## Rows from a dataset for grounding on screens
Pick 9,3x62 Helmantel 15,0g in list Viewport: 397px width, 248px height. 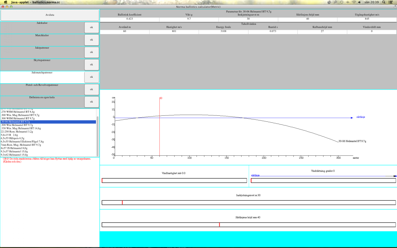point(15,155)
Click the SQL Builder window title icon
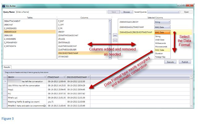206x126 pixels. [x=4, y=6]
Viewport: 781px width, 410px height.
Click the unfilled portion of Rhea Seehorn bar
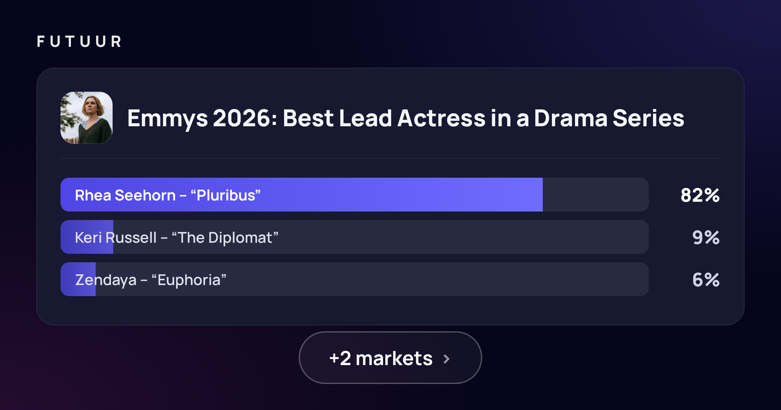(596, 195)
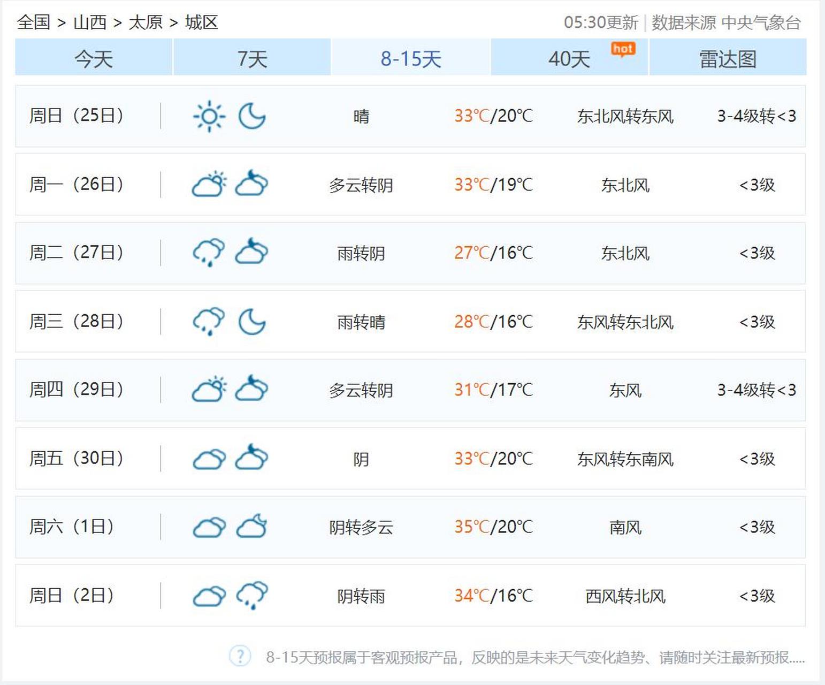Open the 7天 forecast tab

(x=251, y=59)
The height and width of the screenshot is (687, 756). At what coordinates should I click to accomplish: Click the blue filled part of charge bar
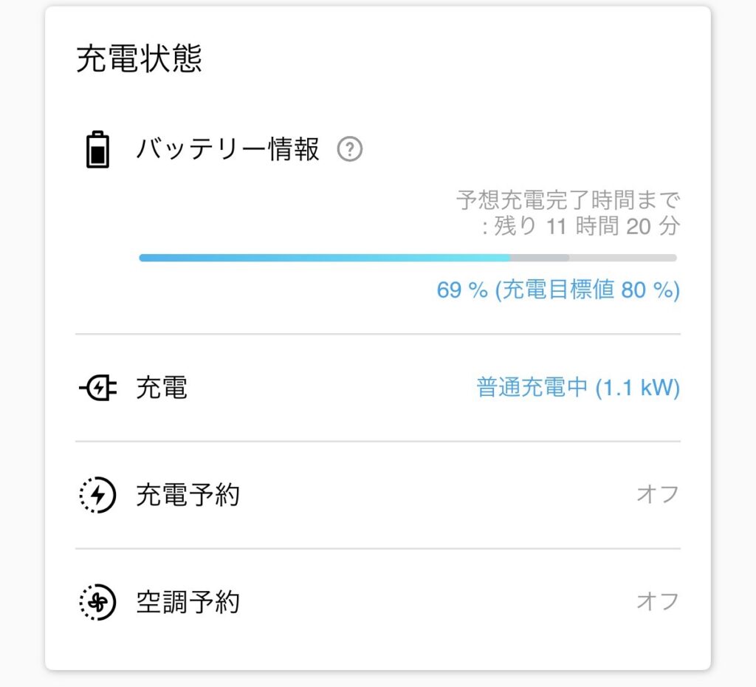pyautogui.click(x=325, y=258)
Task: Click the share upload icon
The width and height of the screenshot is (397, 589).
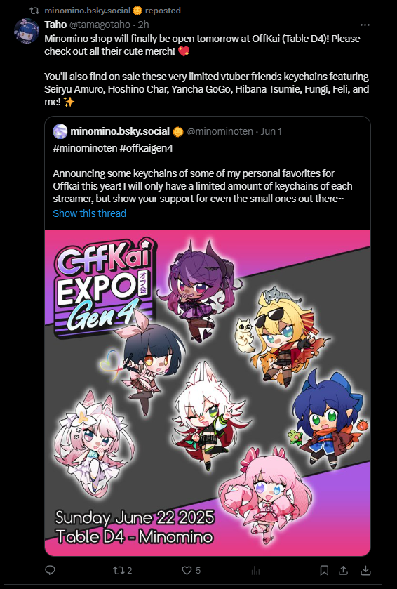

## Written exercise
Return the stretch of the records from the line containing "Viewport: 781px width, 410px height." through the end of the records, copying each line word for word. Leave the pictures out of your answer.

## Task response
Viewport: 781px width, 410px height.
Click the unfilled portion of Rhea Seehorn bar
(596, 195)
Open the 7天 forecast tab

(x=251, y=59)
The height and width of the screenshot is (687, 756). At what coordinates should I click to accomplish: Click the blue filled part of charge bar
pyautogui.click(x=325, y=258)
Task: Click the share upload icon
The width and height of the screenshot is (397, 589).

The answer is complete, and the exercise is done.